A decisão de associar diretamente o presidente Luiz Inácio Lula da Silva e a primeira-dama Rosângela Lula da Silva, a Janja, ao desfile da Acadêmicos de Niterói projeta um movimento político de alto risco em pleno calendário pré-eleitoral. O enredo em homenagem ao presidente será apresentado na Marquês de Sapucaí, vitrine máxima do Carnaval brasileiro — e palco historicamente sensível à mistura entre espetáculo e poder.
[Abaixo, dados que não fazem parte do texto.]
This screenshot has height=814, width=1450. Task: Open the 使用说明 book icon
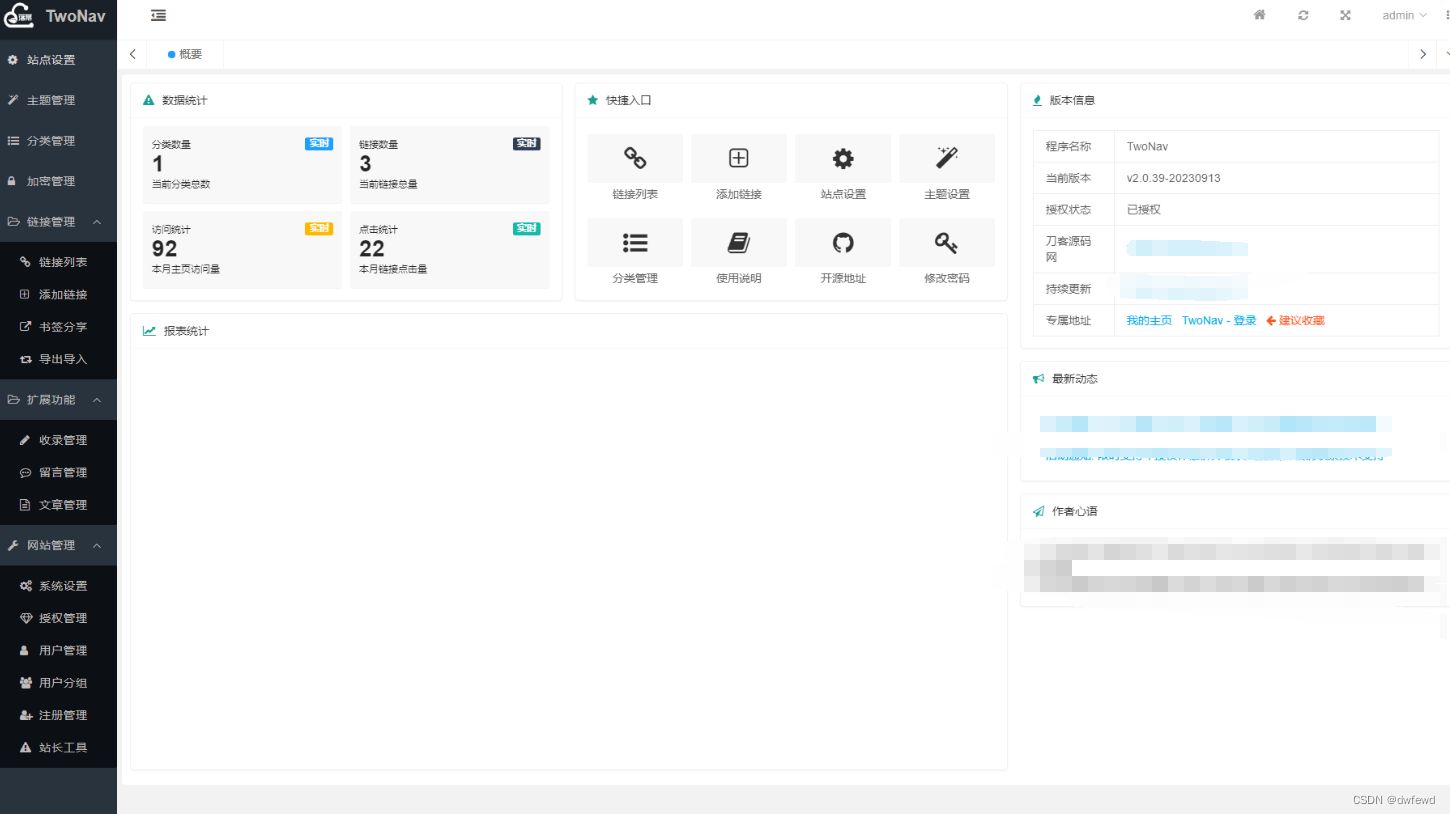click(738, 243)
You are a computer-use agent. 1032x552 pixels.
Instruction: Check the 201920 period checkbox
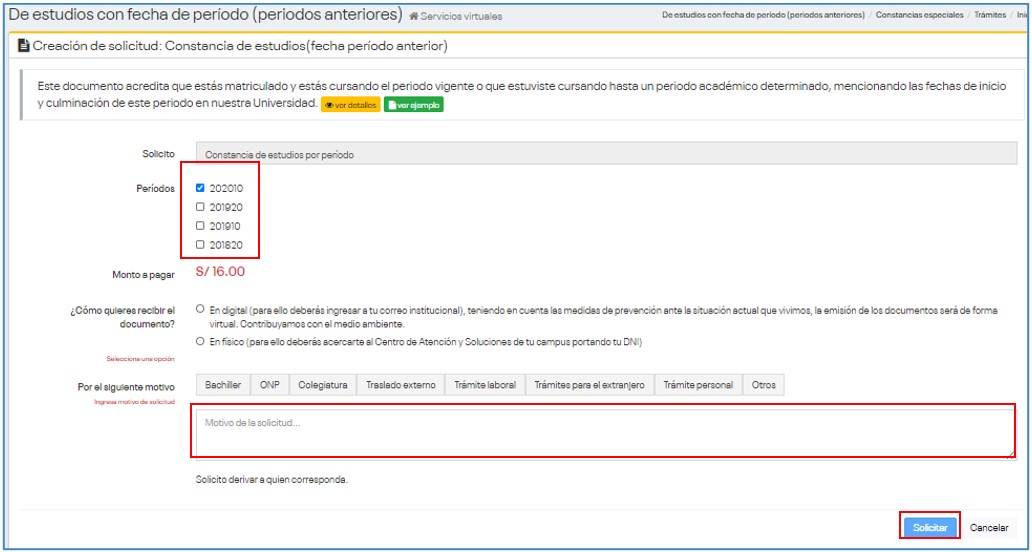(201, 207)
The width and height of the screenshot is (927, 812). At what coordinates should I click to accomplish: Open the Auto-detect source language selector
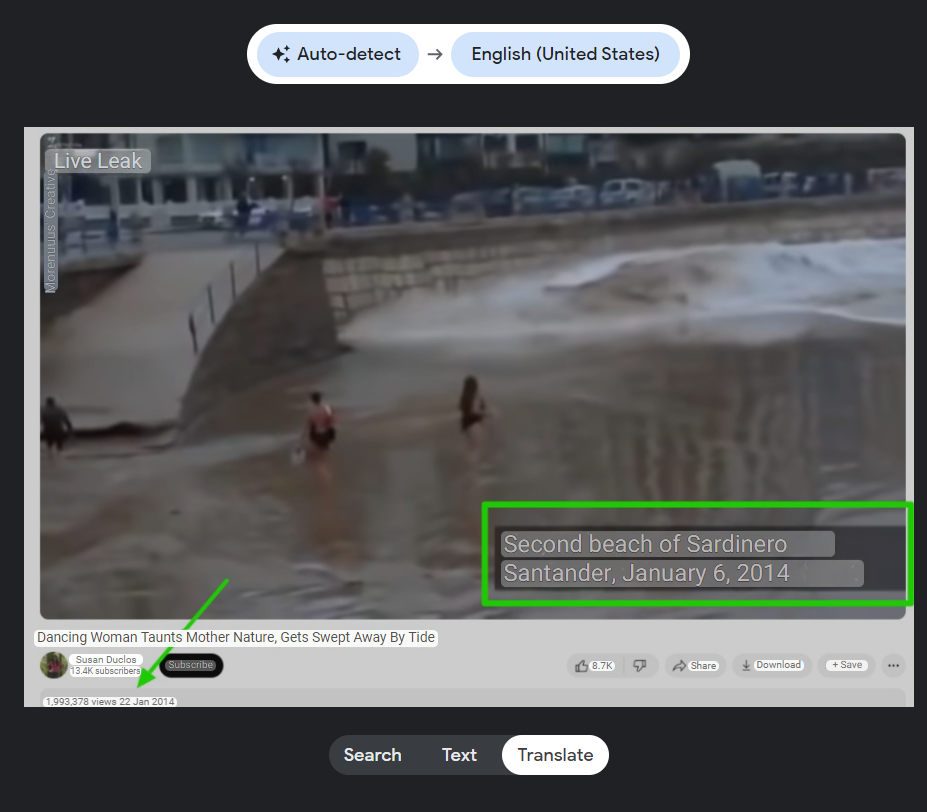(338, 54)
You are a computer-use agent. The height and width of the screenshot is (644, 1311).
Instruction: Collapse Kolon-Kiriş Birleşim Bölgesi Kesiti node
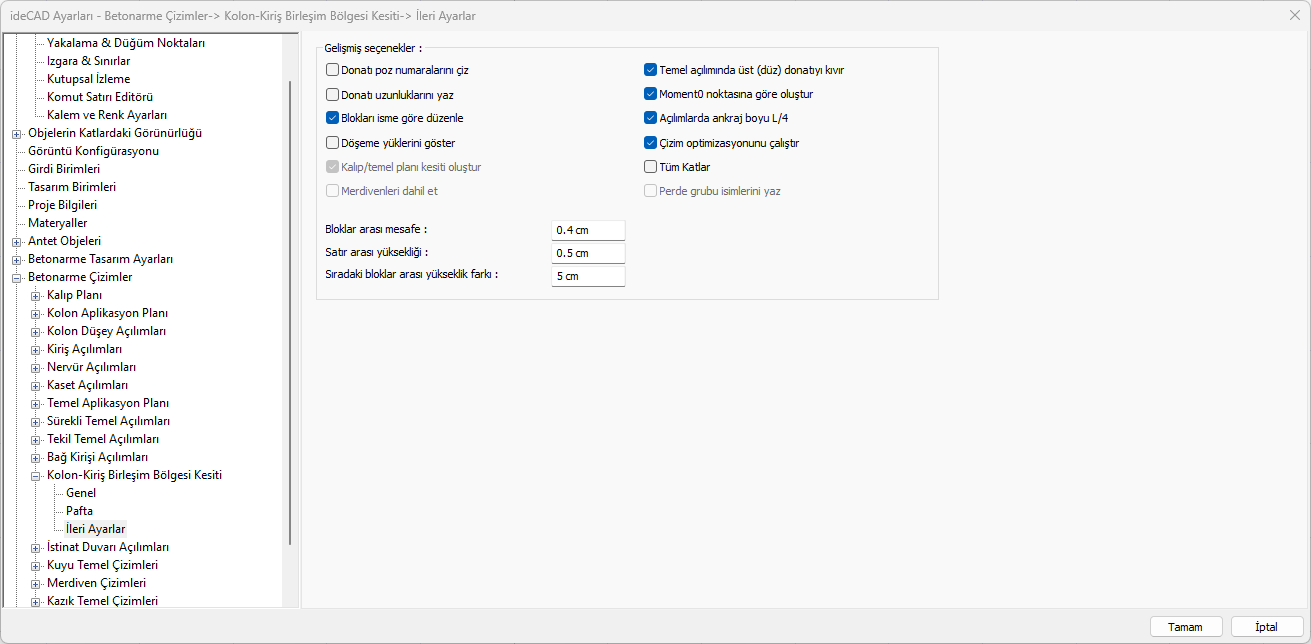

Carnaval é aplauso — mas também é vaia
Carnaval e política sempre mantiveram uma relação ambígua. O sambódromo consagra, mas também expõe. A maior preocupação estratégica não está apenas na possibilidade de vaias na apoteose, mas na reverberação das imagens fora da avenida, sobretudo nos bolsões eleitorais do Sul e do Sudeste, onde Lula precisa recompor apoio.
Para parte do eleitorado conservador e evangélico, a associação direta com o espetáculo carnavalesco pode reforçar narrativas críticas já consolidadas. Antes de ser ferramenta de construção, o Carnaval costuma amplificar emoções — e nem sempre elas são controláveis.
Do enredo à exposição pessoal
O enredo “Do alto do mulungu surge a esperança: Lula, o operário do Brasil” foi celebrado por aliados e apresentado pelo próprio presidente a parlamentares durante jantar na Granja do Torto. A letra menciona Dona Lindu, figura central na construção simbólica da trajetória de Lula. A participação de Janja em carro alegórico e a expectativa de presença do presidente na avenida ampliam ainda mais a exposição.
O que poderia ser interpretado como homenagem espontânea deixa de ser neutro quando há aproximação direta da autoridade homenageada. O gesto transforma narrativa cultural em ato político visível.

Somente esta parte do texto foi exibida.